The species reaches up to 5 cm in length, but there are reports of individuals up to 8 cm. Males tend to be brighter in color and have deeper bodies than the females. Their bodies are bright blue and iridescent, and their fins are colorful. This species is active and is known to jump out of water.

==Distribution and habitat==
The species occupies small, slow-moving tributaries in regions with rainforest.

==Behaviour ==
M. praecox is considered to be omnivorous. This species is considered to be an egg-scatterer, so it is easy to breed.

It is a schooling fish, inhabiting the areas near the surface of their native rivers. Males will fight during spawning (which happens in the early morning ), often encircling and nipping one another, along with a display by extending their fins and increasing their intensity of iridescence.
Females will then spawn continuously for several days whilst the male fertilises the eggs. They will hatch within a week

== In the aquarium ==

Recommended conditions in the aquarium
| Tank size | 60 litres (15 gallons) |
| Water Temperature | 22–28 °C |
| Temperament | Schooling, groups of 6 with. Males will display aggression if outnumbering females |
| Diet | Omnivorous |
| pH | 6.0–8.0 |

Despite their size, this fish requires a tank of 15 gallons or more, with a length of at least 50–60 centimetres to accommodate their energetic nature. Schools of no less than six should be kept, with as much as or more females than males to limit infighting and disperse aggression.

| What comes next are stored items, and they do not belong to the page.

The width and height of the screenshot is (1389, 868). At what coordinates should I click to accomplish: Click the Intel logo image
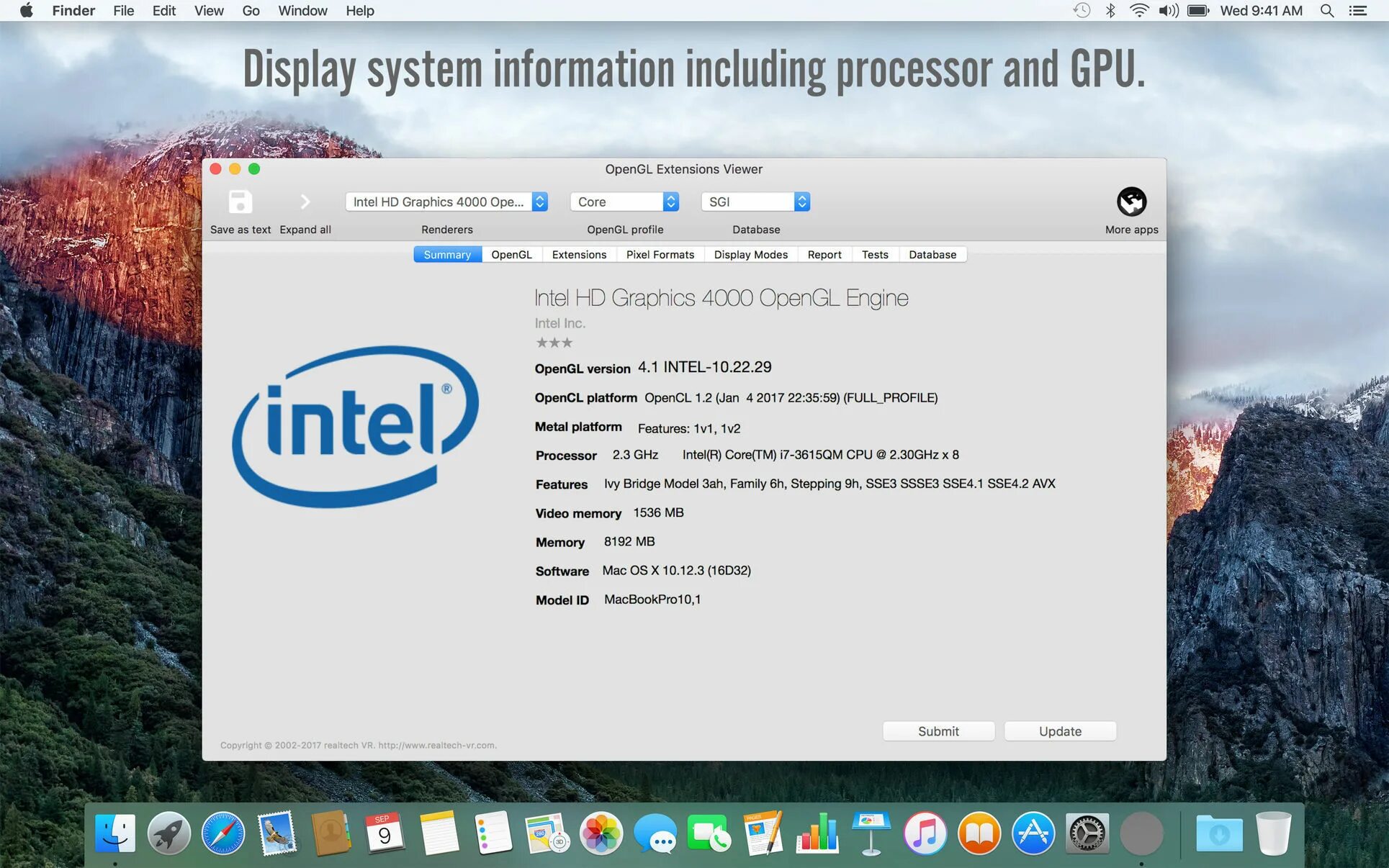(x=356, y=426)
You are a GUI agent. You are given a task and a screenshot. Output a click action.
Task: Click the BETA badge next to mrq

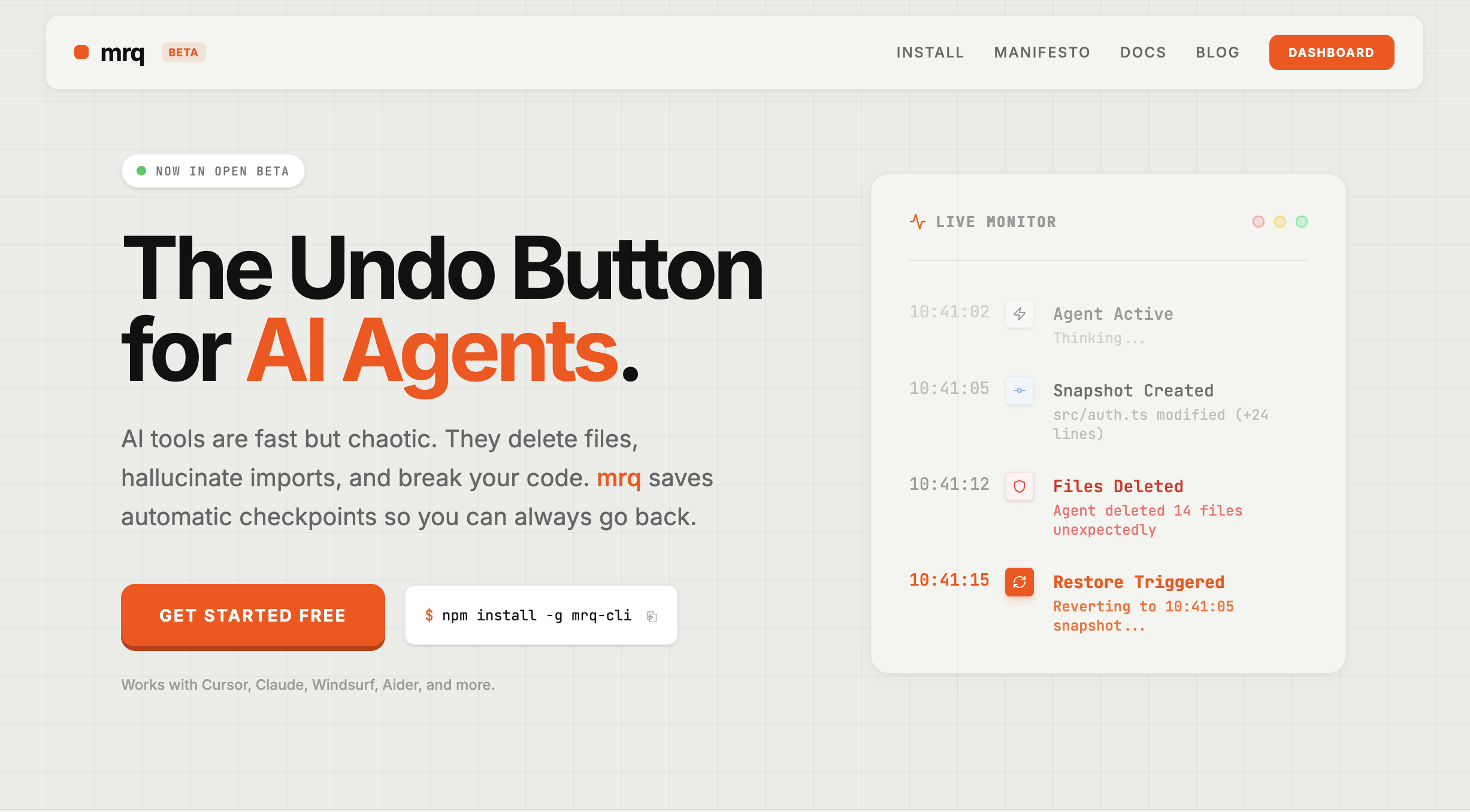coord(183,52)
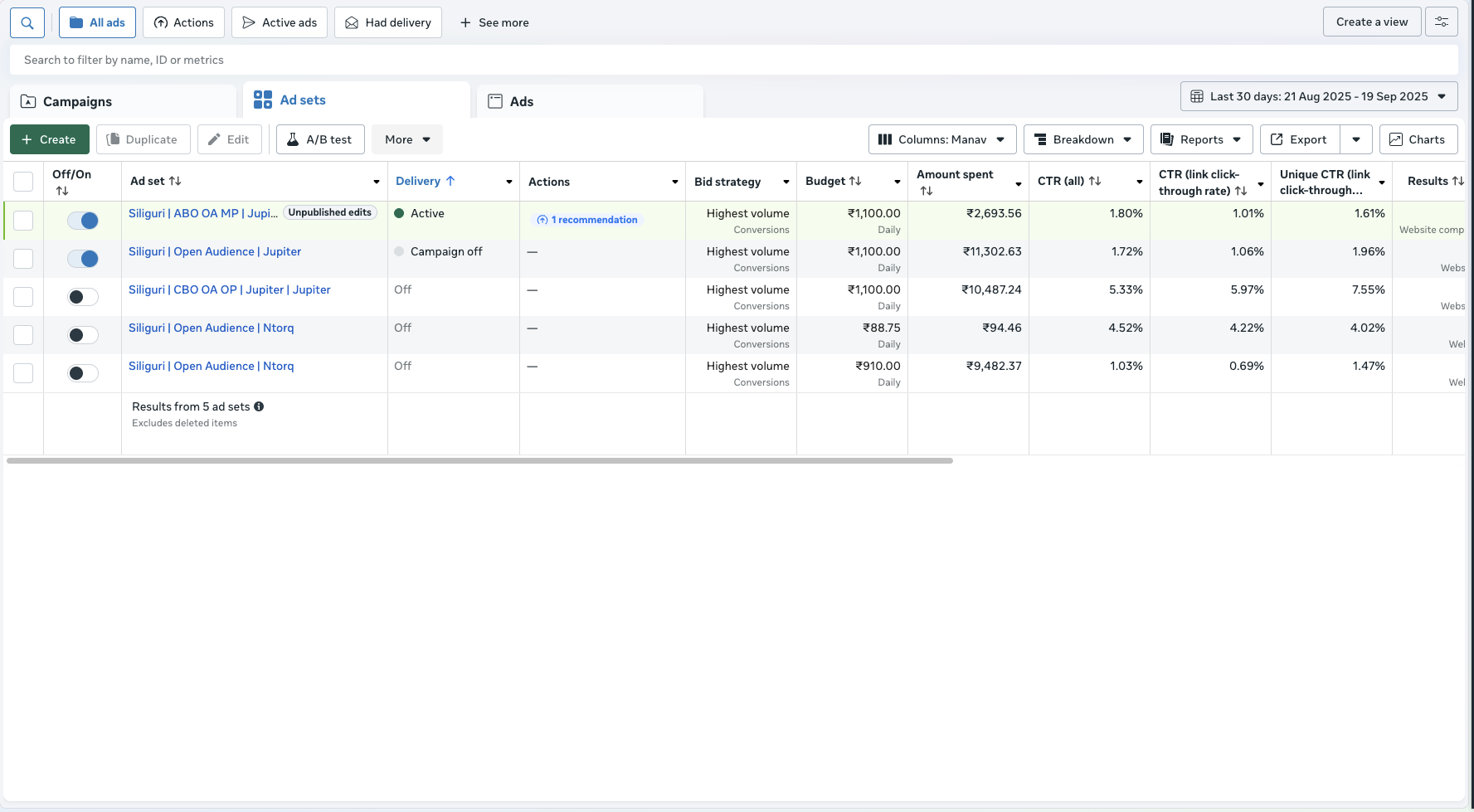
Task: Click the Duplicate icon
Action: (x=114, y=139)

Whilst they are generally peaceful, males will spar with each other or other male rainbowfish especially in the morning. This should not be an issue unless there are fewer females in the tank or the school is too small. They can be kept with practically any tropical freshwater fish that is not large or aggressive enough to eat them.

Owing to their omnivorous habits, it is advised to feed them a varied diet, including diced leafy greens and the occasional live food such as mosquito larvae and brine shrimp as it will stimulate their instincts and enhance their colours.

This species will appreciate a heavily planted tank, including floating plants to make them feel safe from what would be overhead threats in the wild. They enjoy temperatures around 25°C and a pH of 7.